Billy Zane, Jimmy Fallon, Mike Massaro, Seth Rogen, and Tara Reid made cameo appearances as themselves, with Zane appearing in a Popclaw fictional film within the series and at a comic convention in the episodes "Goof for the Soul" and "The Innocents" respectively, Fallon interviewing Translucent during his talk show in the episode "The Name of the Game", and Massaro portraying an ESPN interviewer for the episodes "Cherry" and "Get Some", while Rogen and Reid appeared as themselves in interviews for the episode "The Innocents".

Production

Development
Between 2008 and 2016, it was originally planned to make a film adaptation of The Boys having been in various stages of development. Columbia Pictures was initially the studio in charge to bring the adaptation with a budget of $100 million and Adam McKay as the director. However the project was abandoned due to a series of creatives differences between the studio and McKay.
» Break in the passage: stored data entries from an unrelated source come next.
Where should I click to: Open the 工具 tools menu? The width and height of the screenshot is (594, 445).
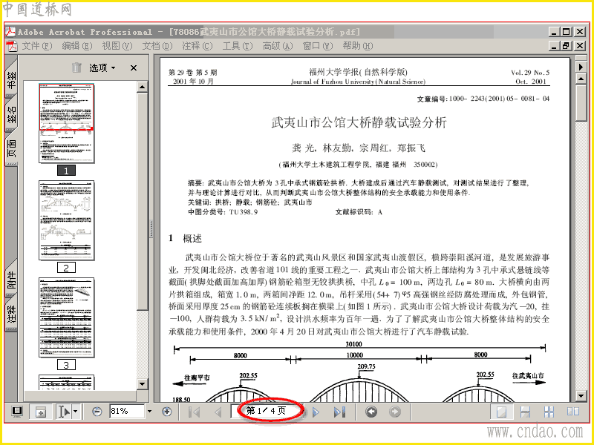pyautogui.click(x=237, y=46)
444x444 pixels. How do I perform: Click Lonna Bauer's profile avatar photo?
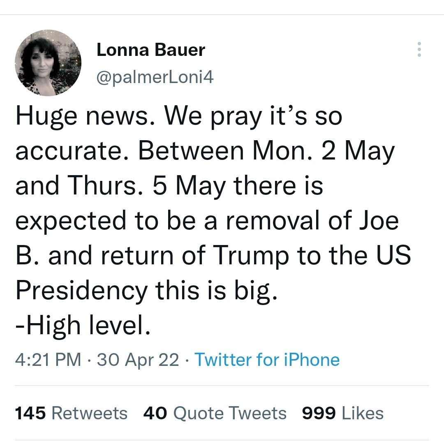pyautogui.click(x=48, y=62)
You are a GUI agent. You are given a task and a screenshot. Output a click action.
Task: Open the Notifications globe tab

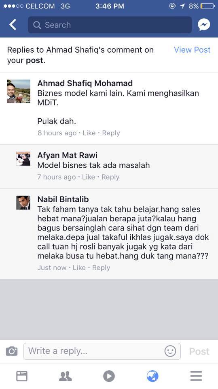click(x=152, y=376)

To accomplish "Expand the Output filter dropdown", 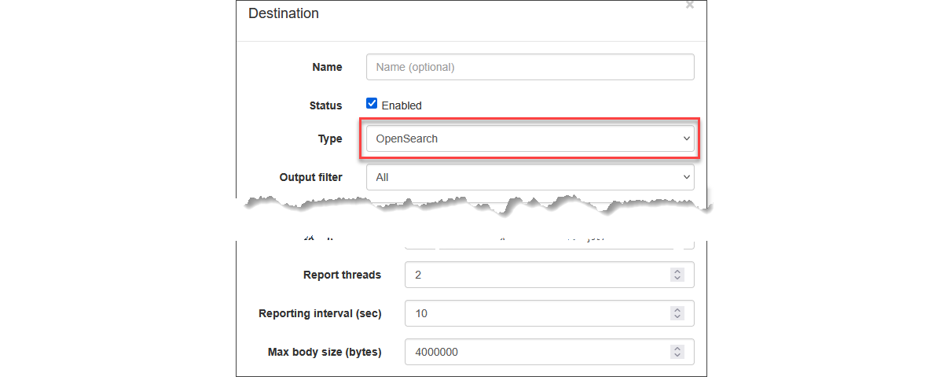I will pyautogui.click(x=530, y=177).
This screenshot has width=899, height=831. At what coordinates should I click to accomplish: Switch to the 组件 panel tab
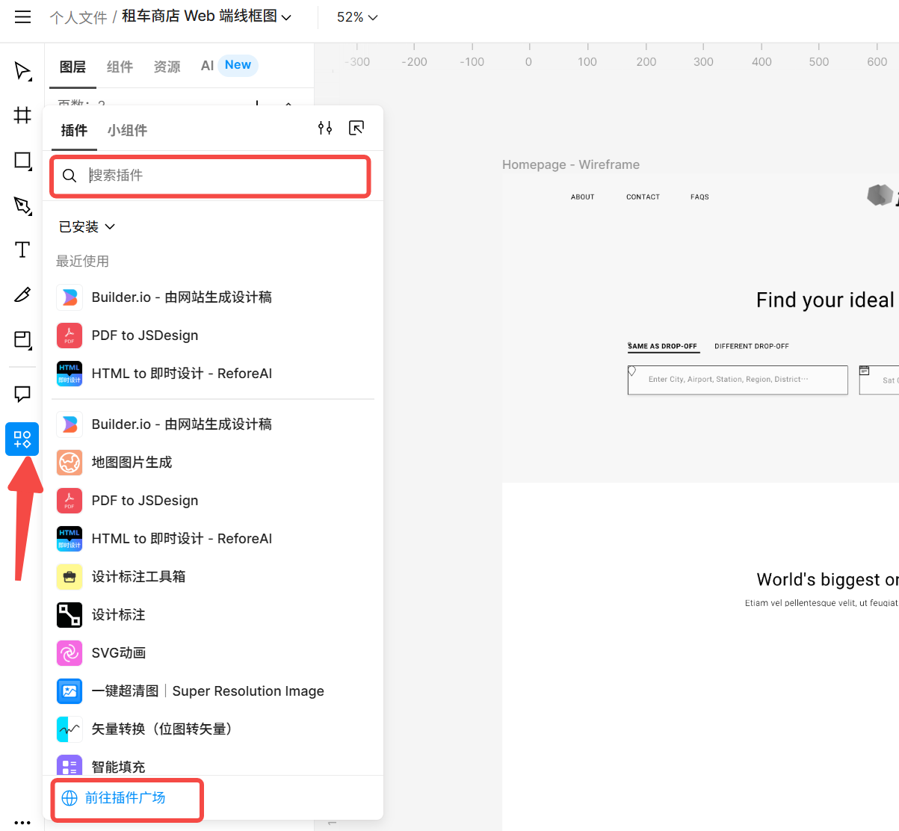pos(120,66)
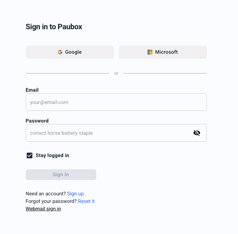Choose the Microsoft sign-in button
The width and height of the screenshot is (238, 234).
tap(163, 52)
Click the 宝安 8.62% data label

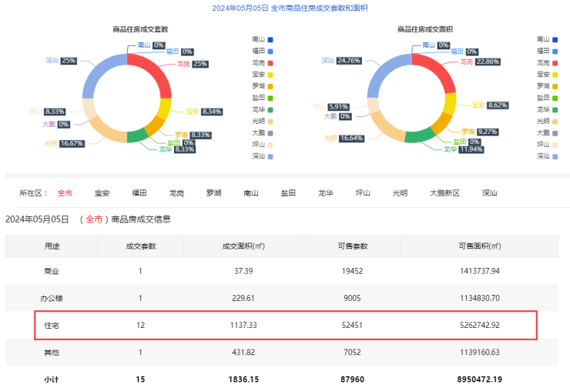[489, 105]
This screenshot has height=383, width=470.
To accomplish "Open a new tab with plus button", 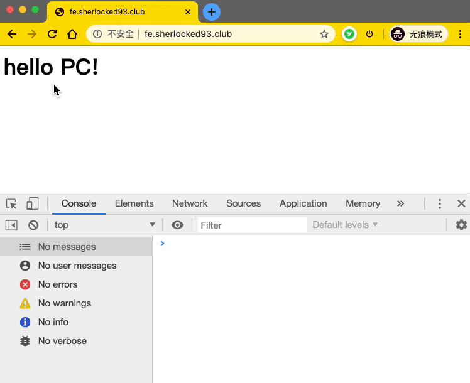I will (212, 12).
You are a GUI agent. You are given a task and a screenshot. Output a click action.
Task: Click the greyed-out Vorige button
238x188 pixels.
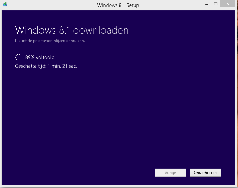(170, 173)
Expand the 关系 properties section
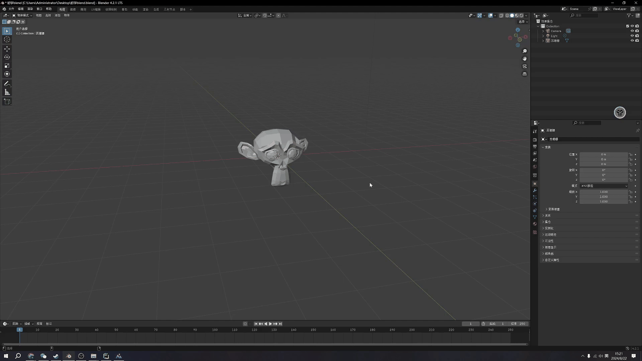 (x=548, y=216)
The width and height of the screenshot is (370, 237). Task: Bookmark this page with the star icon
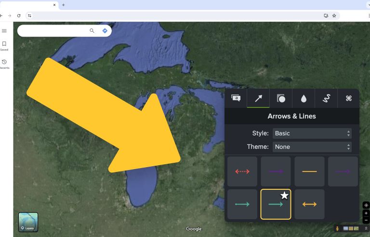point(334,15)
However the production of the film was revived by Paramount Pictures, having managed to get the rights of the project in August 2012, but then on April 6, 2016, it was announced that Cinemax would be developing a television series adaptation of the comic book instead, cancelling the original plans for a film adaptation. Eric Kripke, Evan Goldberg, and Seth Rogen were approached and then recruited during the production of the series Preacher, with Kripke serving as the showrunner of the series and Goldberg and Rogen as directors. Kripke, Rogen and Robertson were also selected as executive producer. Garth Ennis and Darick Robertson were selected to serve as co-executive producers. The confirmed production companies to be involved with the series were Point Grey Pictures, Original Film, and Sony Pictures Television. 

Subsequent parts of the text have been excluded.